I can see that using the law of large numbers and perhaps mild conditions on the likelihood function, one can show the empirical Fisher information matrix uniformly converges to the true Fisher information matrix. I would like to know further how fast this uniform convergence is in terms of the number of observations?
It seems that there hasn't been much study on this problem and the literature is scarce. I tried to apply some of the results from Statistical Learning Theory, such as the analyses based on Rademacher Complexity, but those arguments seem to apply only to obtain large deviation bounds for the empirical process (i.e, the average negative log-likelihood function) and cannot be extended to its Hessian (i.e., the empirical Fisher information matrix).
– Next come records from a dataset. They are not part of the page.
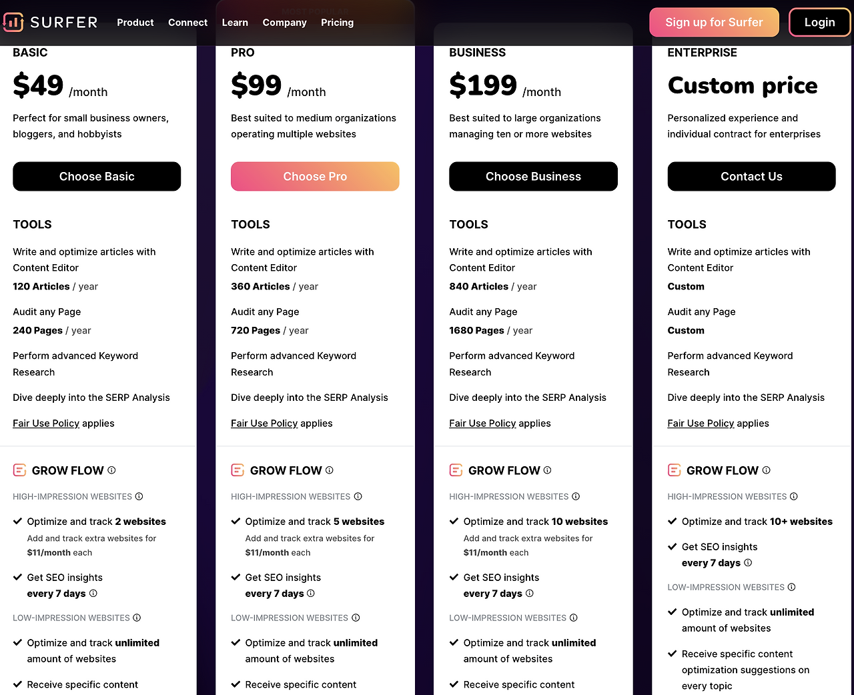
Task: Click info icon by Enterprise 'every 7 days'
Action: 748,563
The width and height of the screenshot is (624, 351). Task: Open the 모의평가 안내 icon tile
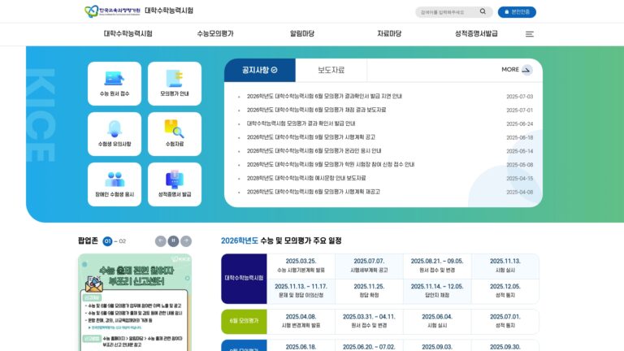[175, 84]
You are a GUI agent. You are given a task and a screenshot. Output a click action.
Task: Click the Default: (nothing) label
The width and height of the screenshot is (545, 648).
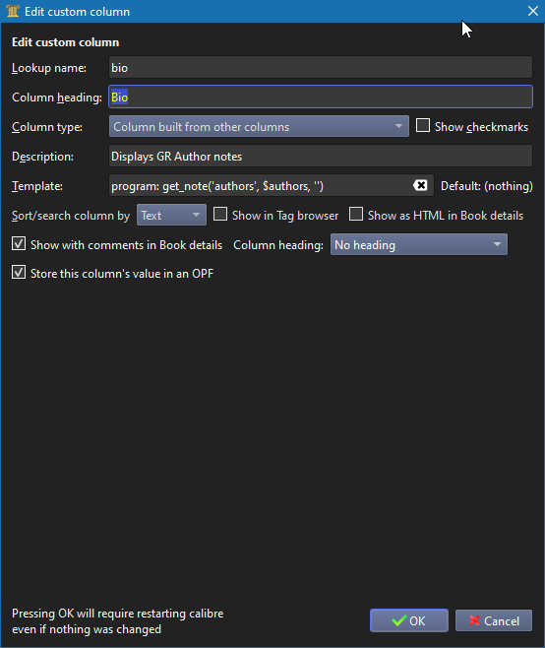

I am not merely looking for asymptotic behavior which can be described by CLT, rather I would like to have large deviation-type inequalities for the Fisher information matrix. In particular I would like to know if and how fast the probability that the deviation between the spectrum of the empirical information matrix and that of the true information matrix exceeds some $\epsilon>0$ goes to zero as a function of the sample size. I'm interested in concentration inequality types of results.
EDIT: The paragraph above was added after the answer posted by -did, because I didn't have permission to add comments at that time and I wasn't aware of the editing rules. I accepted the answer by -did, but I think it addresses my problem only partially.